Wang et al. employed a comprehensive semantic feature evaluation for distinguishing cystic adenomas from RCCs, detailing a variety of variables, including tumor shape, location, intensity on T1WI and T2WI, and intracapsular septation [10]. While their study achieved high diagnostic performance using the artificial neural network (ANN) classifier with semantic features (0.823 AUC), it is noteworthy that our study focused on more specific semantic features and identified significant correlations with tumor types using conventional statistical analysis. Also, we found better diagnostic performances with SVM, LR, and LGB classifiers using semantic features (AUC of 0.956, 0.956, and 0.951, respectively). Consistent with our current study, they reported that the combined radiomics and semantic model showed better diagnostic performance (0.848 AUC) than the semantic model. Our combined models with SVM, LR, and LGB classifiers showed AUC of 0.990, 0.985, and 0.961, respectively. In addition to their study, we also evaluated whether there was a significant difference between the models and found that the semantic and combined models showed no notable difference. On the other hand, the T2W model with SVM had statistically significantly better performance than the semantic model with SVM (p = 0.019). These variations emphasize the importance of model selection and highlight that certain algorithms may be more appropriate for specific tasks or datasets.

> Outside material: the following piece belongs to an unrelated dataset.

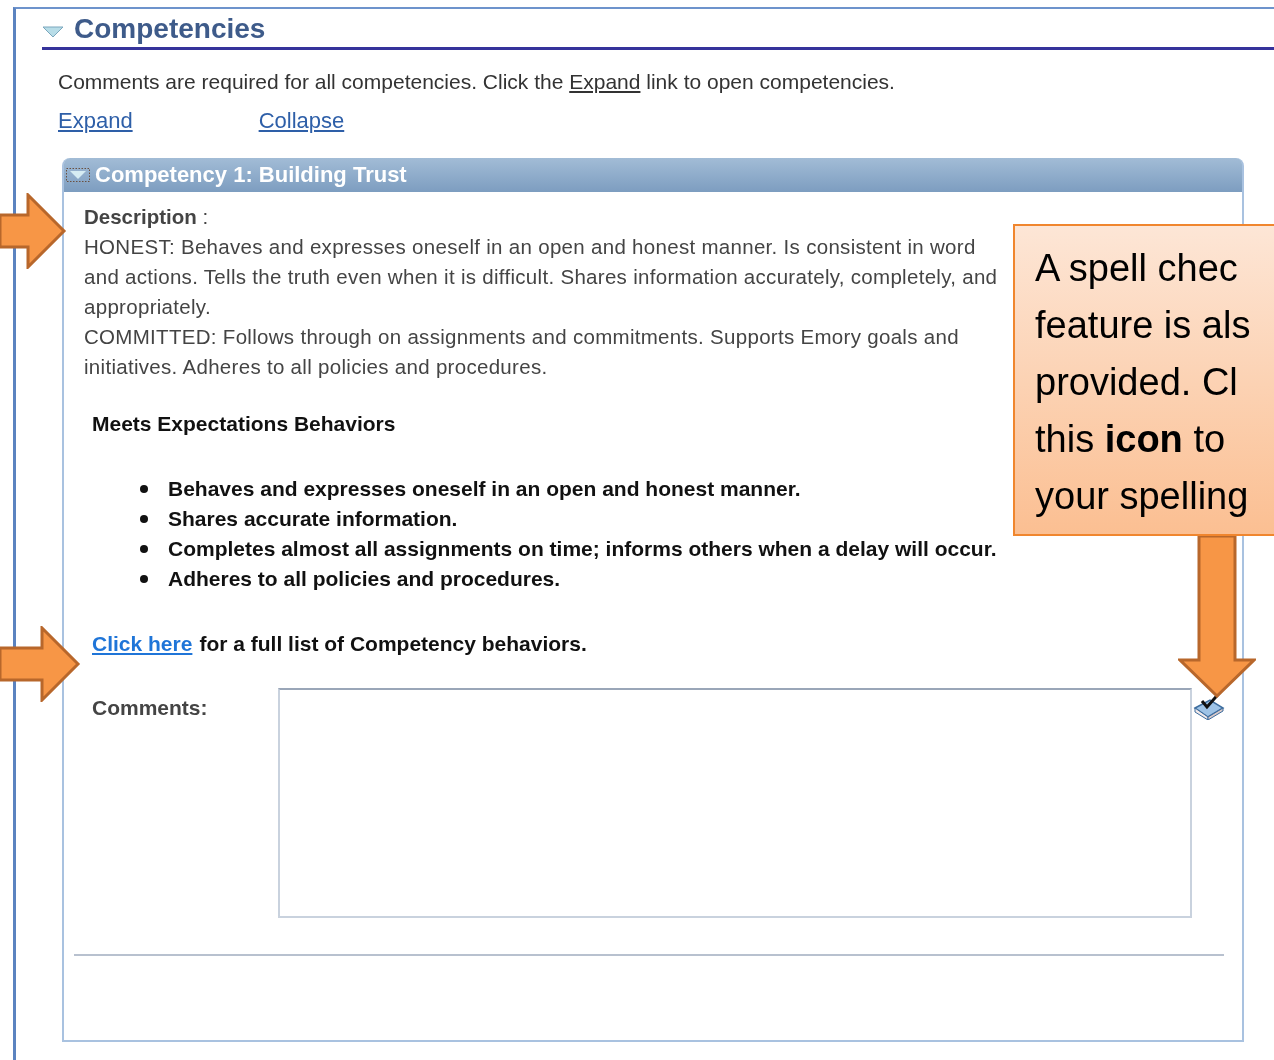 Image resolution: width=1274 pixels, height=1060 pixels. I want to click on callout-text: provided. Cl, so click(1136, 382).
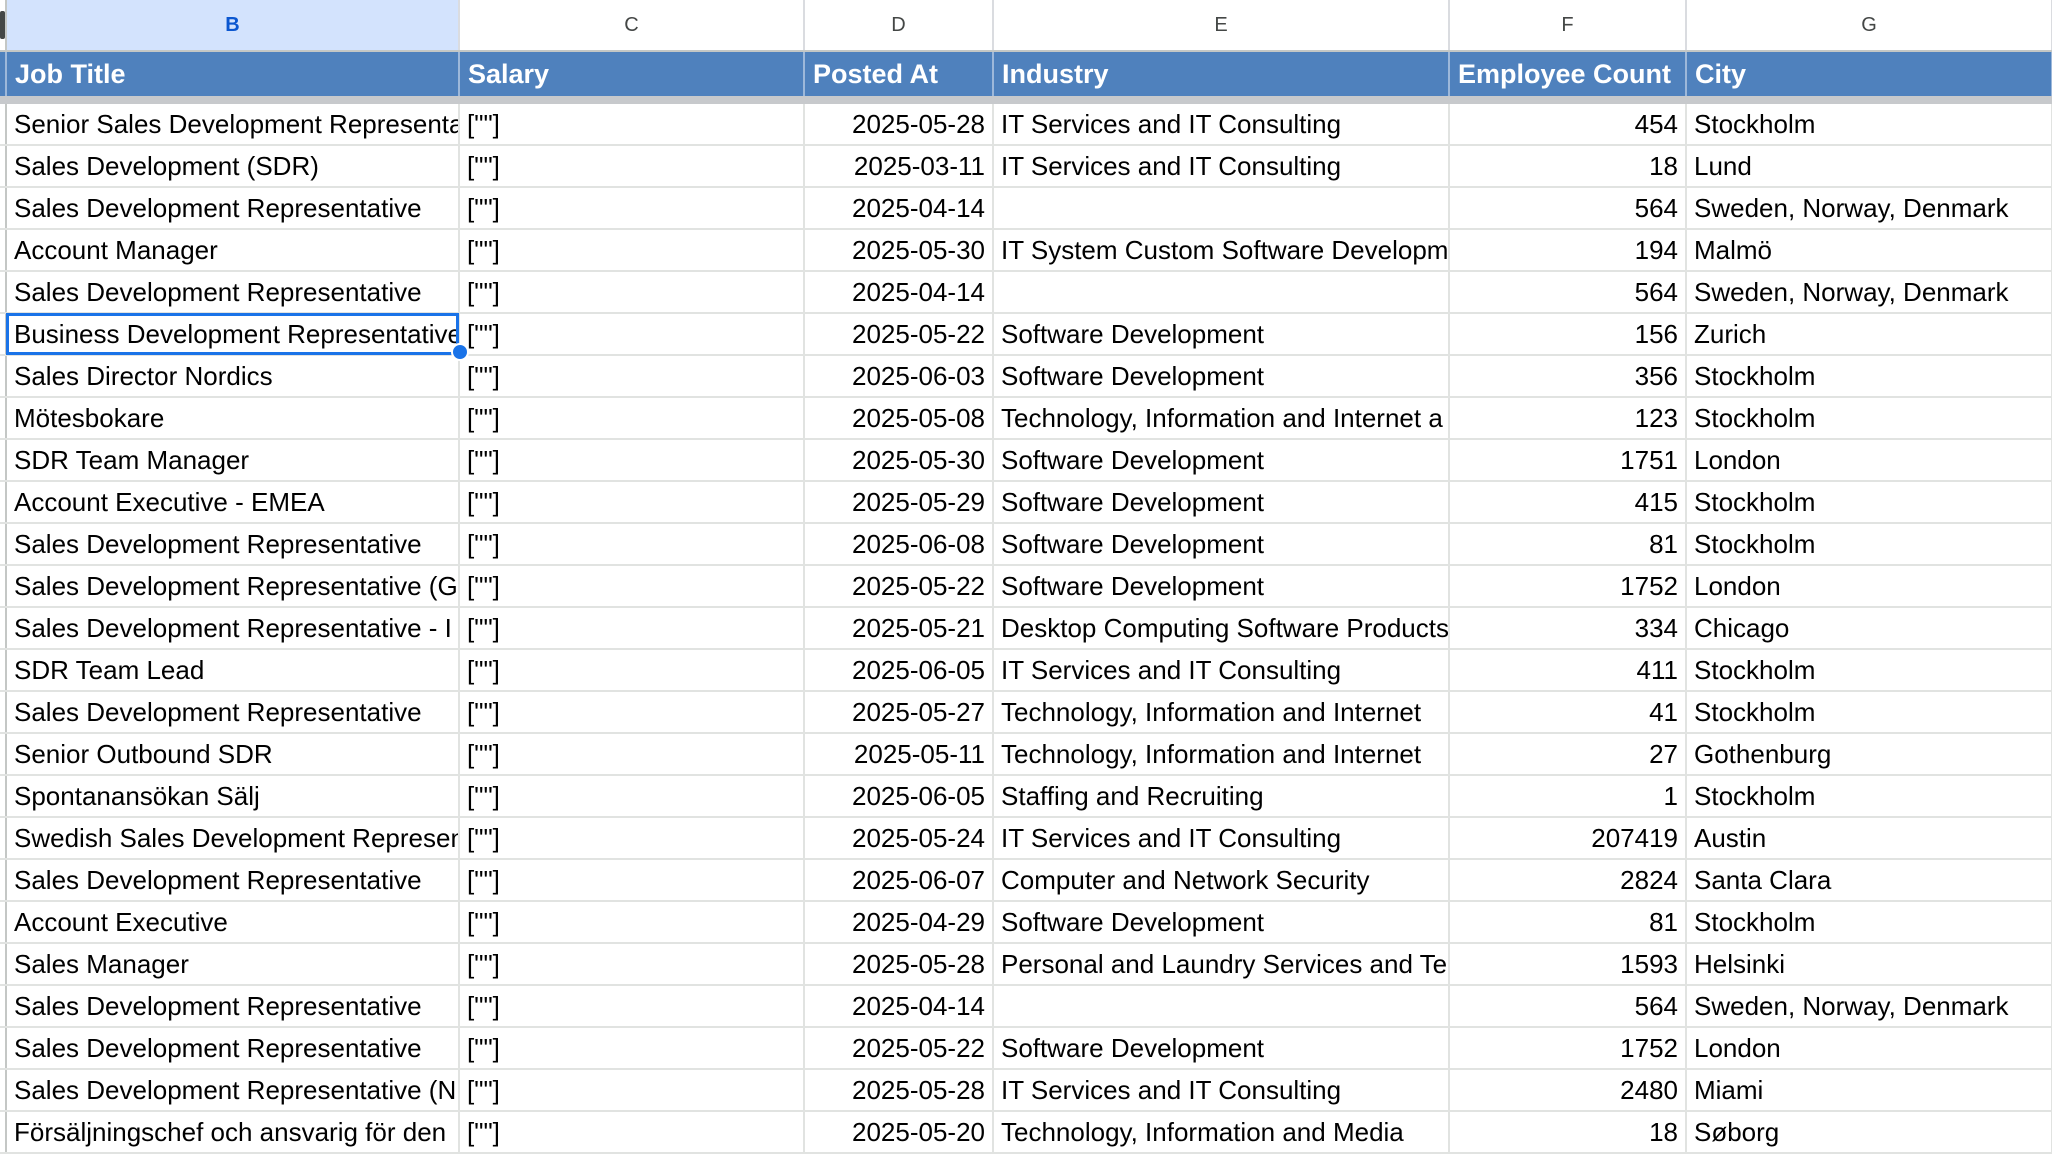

Although this research has demonstrated a moderate to high degree of consistency in the semantic features among observers, it is worth noting that there are disagreements among radiologists for some features. Transforming images into mineable data and allowing the analysis of a multitude of features, radiomics can offer higher consistency and may reduce human-related variability [13]. Their use could enhance diagnostic accuracy. Nevertheless, further research is required to optimize these processes and validate their utility across clinical settings and patient populations.

Despite the promising results, this study has some limitations. First, the sample size is relatively small, raising the potential for overfitting in the machine-learning models. Second, our study was retrospective and conducted at a single institution, which might limit the generalizability of the findings. Future research could include a larger sample size with multicenter prospective studies to validate these results.

Conclusion

The high accuracy achieved by radiomics-driven machine learning models in our study demonstrates their potential utility as complementary diagnostic tools, refining the differential diagnosis between CPA and RCCs.

Competing Interests

The author has no competing interests to declare.